• Provided data:
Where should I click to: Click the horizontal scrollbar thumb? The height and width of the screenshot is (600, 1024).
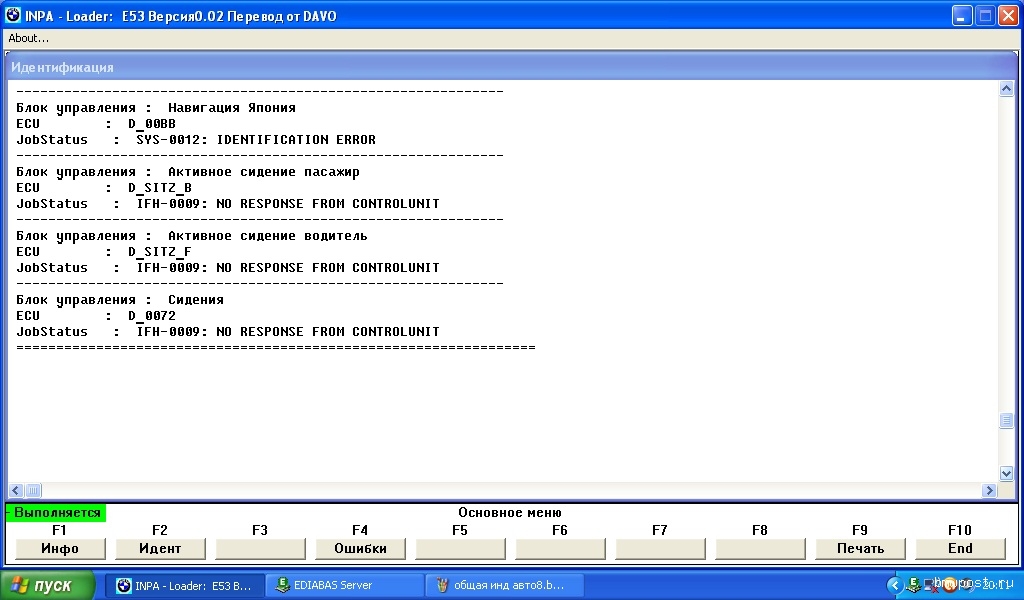pos(33,490)
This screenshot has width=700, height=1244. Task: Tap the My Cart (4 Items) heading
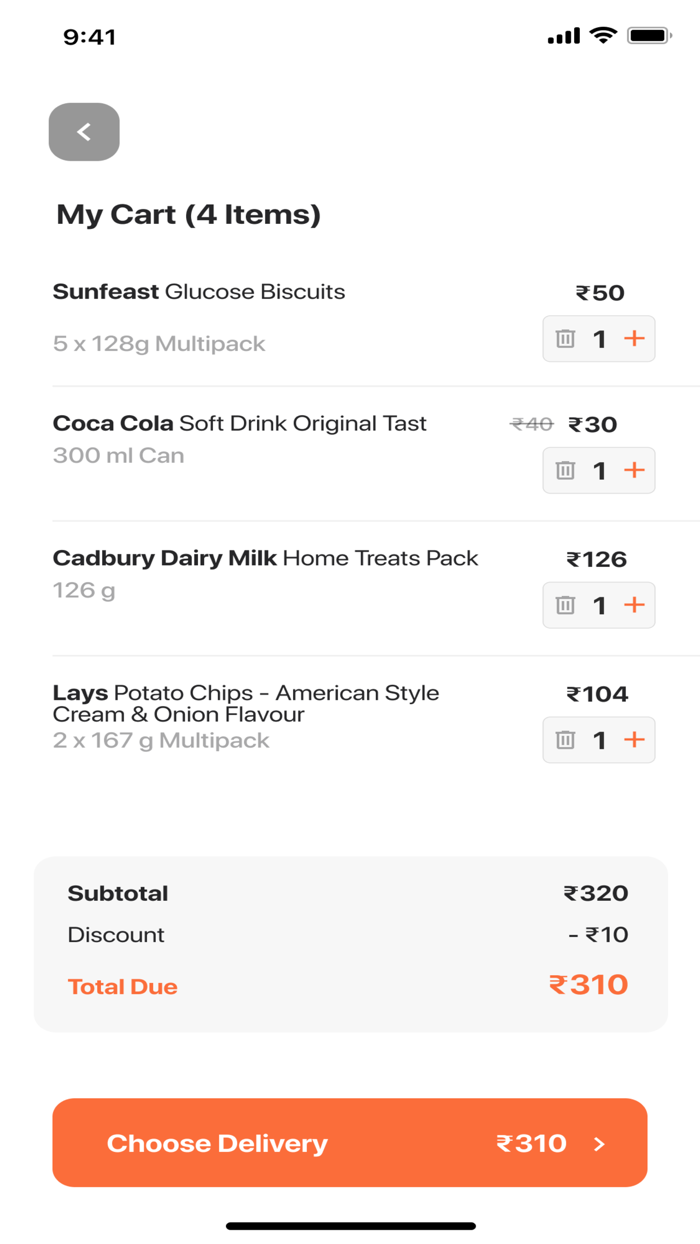(188, 214)
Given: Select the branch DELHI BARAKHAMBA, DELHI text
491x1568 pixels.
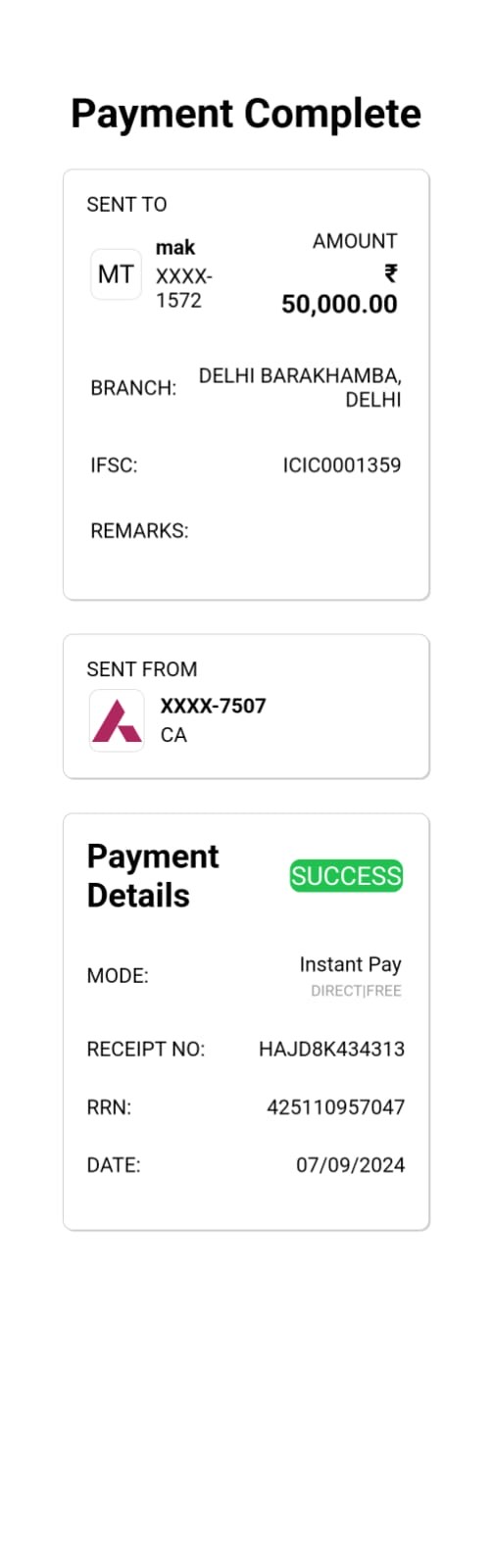Looking at the screenshot, I should (x=300, y=388).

• Exercise details: Leaving every image behind, repeat the data in full and exactly.

• Answer for this exercise:
Where should I click to: Click the horizontal scrollbar thumb? The height and width of the screenshot is (600, 1024).
pos(33,490)
This screenshot has width=700, height=1244. Task: Tap the My Cart (4 Items) heading
(188, 214)
Given: Select the branch DELHI BARAKHAMBA, DELHI text
491x1568 pixels.
Looking at the screenshot, I should (x=300, y=388).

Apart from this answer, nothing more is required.